The treatment options for relapsed ALL may vary depending on a person’s age. Generally, the treatment for a child with relapsed ALL can involve:

  • combination chemotherapy, which uses more than one anticancer drug
  • targeted therapy, which uses certain drugs to target specific types of cancer cells
  • transplant of blood-forming stem cells, which are cells that can develop into any type of blood cell

Other treatments for childhood relapsed ALL include chimeric antigen receptor (CAR) T-cell therapy. CAR T-cell therapy involves altering a person’s T cells to allow them to attack cancerous cells.

Research from 2018 notes that CAR T-cell therapy is an effective treatment for people who have relapsed B-cell ALL.

If relapsed ALL spreads to the CNS, doctors may prescribe different types of chemotherapy, as well as radiation therapy or stem cell transplants.

One option is systemic chemotherapy, which travels via the blood to cells all over the body. Another is intrathecal chemotherapy, which healthcare professionals inject between the layers of tissue that cover the brain and spinal cord.

In adults with relapsed ALL, doctors may recommend the following treatments:

  • combination chemotherapy and then a stem cell transplant
  • targeted therapy
  • low dose radiation therapy

Learn more about intrathecal chemotherapy.

Relapsed ALL is curable. However, the outlook can depend on:

  • a person’s age
  • the type of relapsed ALL
  • the length of time since the initial treatment
  • the site of relapse

People older than 30 years with relapsed ALL may have a less positive outlook than those under 30 years of age. Research from 2020 notes that 5-year survival rates for children with relapsed ALL are about 50%. However, survival rates are lower with future relapses. The researchers also note that the outlook is less good for people who relapse less than 3 years after initial treatment and those who have T-cell ALL.

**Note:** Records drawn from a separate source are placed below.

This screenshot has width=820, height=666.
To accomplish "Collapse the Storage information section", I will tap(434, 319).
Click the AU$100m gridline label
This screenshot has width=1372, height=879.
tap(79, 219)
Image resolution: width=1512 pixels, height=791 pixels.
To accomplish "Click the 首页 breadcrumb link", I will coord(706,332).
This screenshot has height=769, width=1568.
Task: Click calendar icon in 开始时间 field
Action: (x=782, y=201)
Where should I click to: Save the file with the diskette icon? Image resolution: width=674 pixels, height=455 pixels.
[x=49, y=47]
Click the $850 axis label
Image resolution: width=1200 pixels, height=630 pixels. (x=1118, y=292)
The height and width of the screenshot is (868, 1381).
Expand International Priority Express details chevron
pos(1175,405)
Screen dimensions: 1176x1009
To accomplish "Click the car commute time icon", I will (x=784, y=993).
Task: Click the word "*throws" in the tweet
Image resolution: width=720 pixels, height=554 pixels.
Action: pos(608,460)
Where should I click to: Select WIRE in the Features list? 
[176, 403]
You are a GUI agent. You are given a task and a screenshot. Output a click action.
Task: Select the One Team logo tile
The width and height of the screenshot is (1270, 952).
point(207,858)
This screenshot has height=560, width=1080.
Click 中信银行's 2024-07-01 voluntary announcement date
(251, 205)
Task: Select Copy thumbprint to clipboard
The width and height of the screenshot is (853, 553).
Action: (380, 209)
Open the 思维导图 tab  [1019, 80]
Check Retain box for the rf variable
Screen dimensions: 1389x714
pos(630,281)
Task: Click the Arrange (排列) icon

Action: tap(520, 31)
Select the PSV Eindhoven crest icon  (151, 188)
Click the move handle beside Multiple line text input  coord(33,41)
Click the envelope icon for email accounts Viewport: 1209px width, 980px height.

A 2020 study found that the 5-year survival rate for adults with relapsed ALL was 5.8% when relapses occurred within 3 years of the initial treatment. However, this increased to 20% when relapses happened at a later stage.

Although treatment may cure a person of ALL, this cancer can reoccur. ALL relapses are possible when cancer cells remain after the initial treatment.

Relapsed ALL has the same symptoms as ALL. If a person notices any concerning symptoms, they should speak with a doctor.

Doctors can use various tests to diagnose a person with relapsed ALL. After receiving a diagnosis, a person can begin treatment.

The outlook for relapsed ALL is less positive than it is for initial ALL. A person’s age, the type of ALL, and the time since the initial treatment can all affect the outlook.